Quality by design: Is your data management FAIR?
Ian Harrow, project lead for the Pistoia Alliance's FAIR implementation project, discusses the legacy of ineffective data management and how we can better enact FAIR principlesAdd bookmark
The legacy of ineffective data management
If there was one word to describe the biggest challenge life sciences companies face when it comes to data management, it would be legacy.
In the early 90s, big pharma had to get comfortable with growing levels of mergers and acquisition. The inevitable consequence of this influx of M&A was the convergence of internal legacy data with other companies’ legacy data.
With little of this data managed well and stored in a way that was easy to access and recognize, vital knowledge and findings were locked within disparate siloes.
As Ian Harrow, project leader at the Pistoia Alliance for the FAIR implementation project, told us “there has always been a need and a struggle to manage data well”.
Dr Martin Romacker, Principal Scientist at Roche, explained that today, we have “data assets that are siloed, stored in varying formats, hard to retrieve and share and are not interoperable”. With the industry undergoing significant digital transformation, set to generate enormous data volumes and looking into the adoption of new technology, ineffective data management cannot continue.

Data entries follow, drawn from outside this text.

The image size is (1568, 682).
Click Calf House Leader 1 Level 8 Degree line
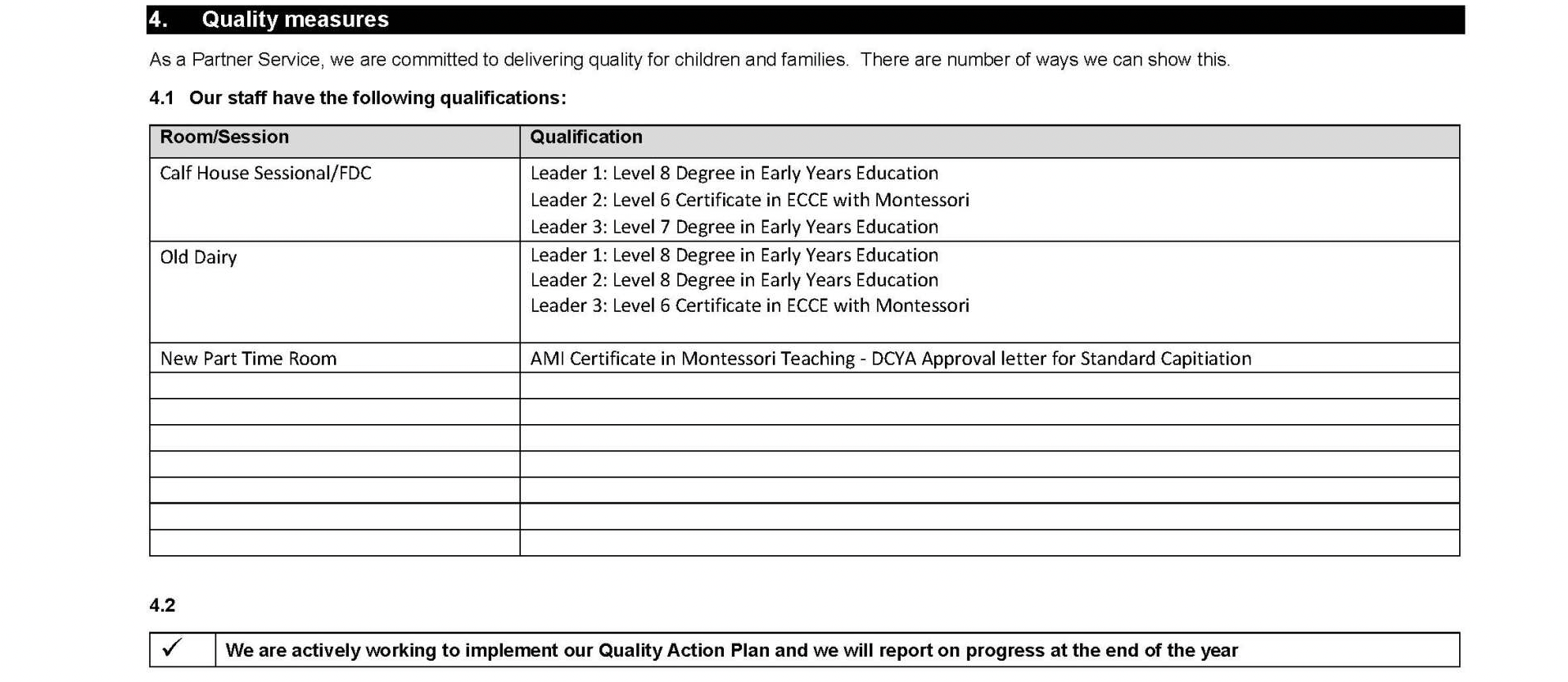tap(734, 173)
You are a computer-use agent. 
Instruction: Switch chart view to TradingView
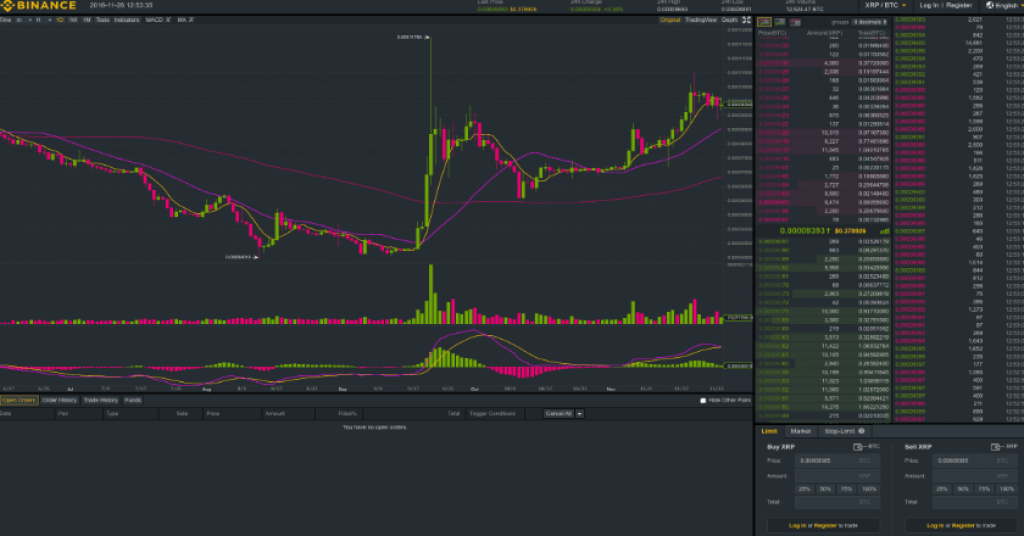(x=700, y=20)
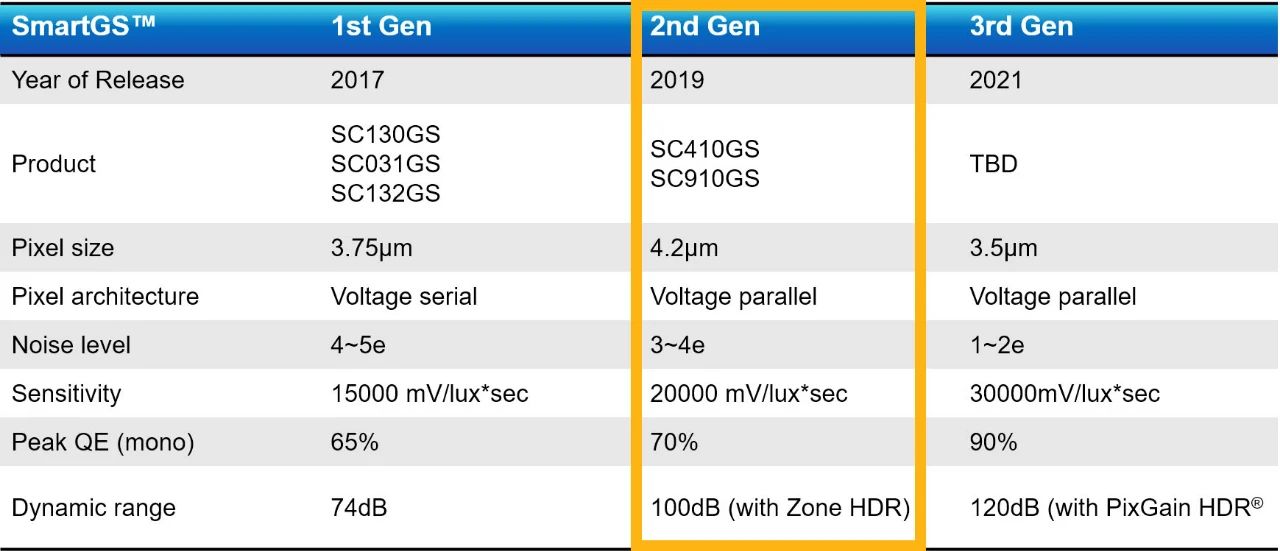1280x551 pixels.
Task: Select the Voltage serial cell
Action: [404, 297]
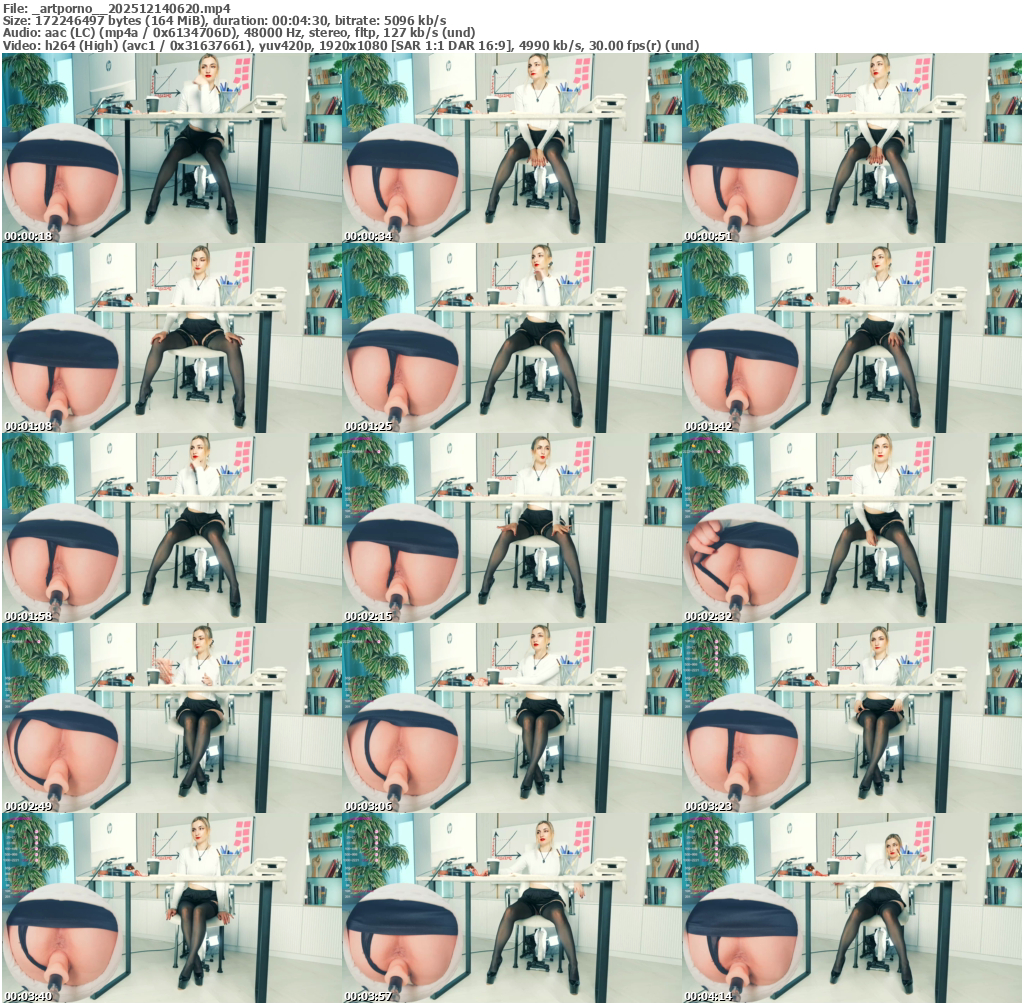
Task: Select the Video codec info line
Action: 350,45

Although the FAIR (Findable, Accessible, Interoperable and Reusable) data principles have been known since 2016, there has been a recent drive to adopt these concepts further and ensure that we implement quality by design for data management.
Many companies understand that data can be a valuable corporate asset and that the current ‘data deluge’ is putting their scientists under continuous pressure. To create a more collaborative and successful research environment, ready to make much needed breakthroughs, data must be better managed.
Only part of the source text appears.